Records to use:
::::::::::
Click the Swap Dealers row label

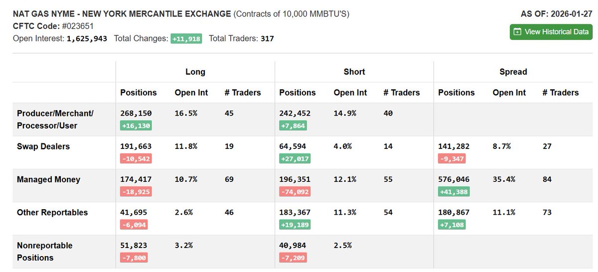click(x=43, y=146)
::::::::::
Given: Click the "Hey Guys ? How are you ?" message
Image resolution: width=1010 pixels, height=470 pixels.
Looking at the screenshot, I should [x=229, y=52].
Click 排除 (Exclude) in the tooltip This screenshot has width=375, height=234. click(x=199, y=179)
::::::::::
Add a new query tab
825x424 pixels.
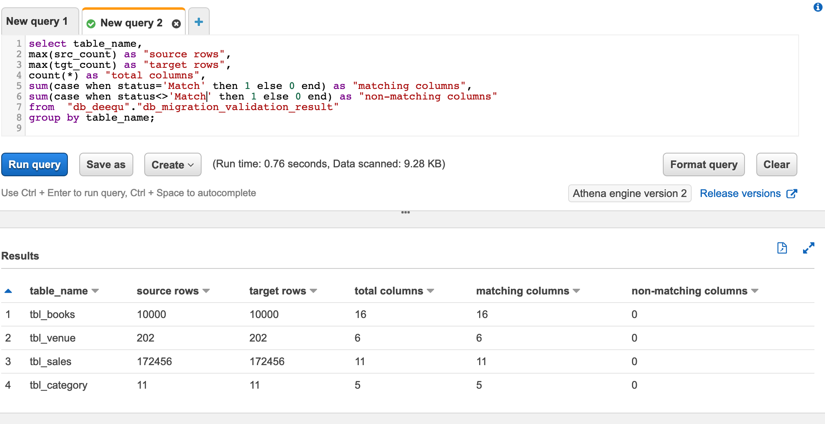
::::::::::
Work to complete: Set down the stretch from the line containing "Given: Click the" through the line containing "Click 排除 (Exclude)", copying each line word for word.

Result of this exercise:
Given: Click the "Hey Guys ? How are you ?" message
Image resolution: width=1010 pixels, height=470 pixels.
Looking at the screenshot, I should [x=229, y=52].
Click 排除 (Exclude) in the tooltip This screenshot has width=375, height=234. click(x=199, y=179)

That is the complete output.